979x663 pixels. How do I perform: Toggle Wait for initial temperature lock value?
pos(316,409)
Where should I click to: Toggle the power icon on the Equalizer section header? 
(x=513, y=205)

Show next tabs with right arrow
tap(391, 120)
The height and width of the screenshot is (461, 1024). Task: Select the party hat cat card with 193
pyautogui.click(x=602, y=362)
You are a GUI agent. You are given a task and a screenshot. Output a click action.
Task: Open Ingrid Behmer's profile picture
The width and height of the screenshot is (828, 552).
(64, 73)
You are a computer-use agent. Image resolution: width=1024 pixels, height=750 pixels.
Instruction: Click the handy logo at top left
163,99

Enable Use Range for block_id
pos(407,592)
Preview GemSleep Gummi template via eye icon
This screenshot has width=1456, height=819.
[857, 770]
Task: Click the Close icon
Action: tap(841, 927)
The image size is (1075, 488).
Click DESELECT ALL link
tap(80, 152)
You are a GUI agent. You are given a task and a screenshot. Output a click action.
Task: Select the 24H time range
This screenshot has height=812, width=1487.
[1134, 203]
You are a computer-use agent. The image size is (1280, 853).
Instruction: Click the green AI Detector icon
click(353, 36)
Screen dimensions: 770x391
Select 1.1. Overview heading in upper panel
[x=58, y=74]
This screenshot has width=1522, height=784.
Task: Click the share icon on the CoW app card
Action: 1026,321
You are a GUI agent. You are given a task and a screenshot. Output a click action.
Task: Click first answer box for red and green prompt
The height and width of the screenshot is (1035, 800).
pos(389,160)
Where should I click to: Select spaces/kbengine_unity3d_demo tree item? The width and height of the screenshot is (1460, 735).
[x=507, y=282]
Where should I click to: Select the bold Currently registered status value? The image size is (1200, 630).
+++
## [Task to carry out]
Give back all of the entries above, unchanged in every word.

## [Response for this exercise]
979x663 pixels. How do I perform: Toggle Wait for initial temperature lock value?
pos(316,409)
Where should I click to: Toggle the power icon on the Equalizer section header? 
(x=513, y=205)

Show next tabs with right arrow
tap(391, 120)
The height and width of the screenshot is (461, 1024). Task: Select the party hat cat card with 193
pyautogui.click(x=602, y=362)
You are a GUI agent. You are given a task and a screenshot. Output a click action.
Task: Open Ingrid Behmer's profile picture
The width and height of the screenshot is (828, 552).
(64, 73)
You are a computer-use agent. Image resolution: width=1024 pixels, height=750 pixels.
Instruction: Click the handy logo at top left
163,99

Enable Use Range for block_id
pos(407,592)
Preview GemSleep Gummi template via eye icon
This screenshot has width=1456, height=819.
[857, 770]
Task: Click the Close icon
Action: tap(841, 927)
The image size is (1075, 488).
Click DESELECT ALL link
tap(80, 152)
You are a GUI agent. You are given a task and a screenshot. Output a click action.
Task: Select the 24H time range
This screenshot has height=812, width=1487.
[1134, 203]
You are a computer-use agent. The image size is (1280, 853).
Instruction: Click the green AI Detector icon
click(353, 36)
Screen dimensions: 770x391
Select 1.1. Overview heading in upper panel
[x=58, y=74]
This screenshot has width=1522, height=784.
Task: Click the share icon on the CoW app card
Action: 1026,321
You are a GUI agent. You are given a task and a screenshot. Output a click action.
Task: Click first answer box for red and green prompt
The height and width of the screenshot is (1035, 800).
pos(389,160)
Where should I click to: Select spaces/kbengine_unity3d_demo tree item? The width and height of the screenshot is (1460, 735).
[x=507, y=282]
Where should I click to: Select the bold Currently registered status value? The image size is (1200, 630).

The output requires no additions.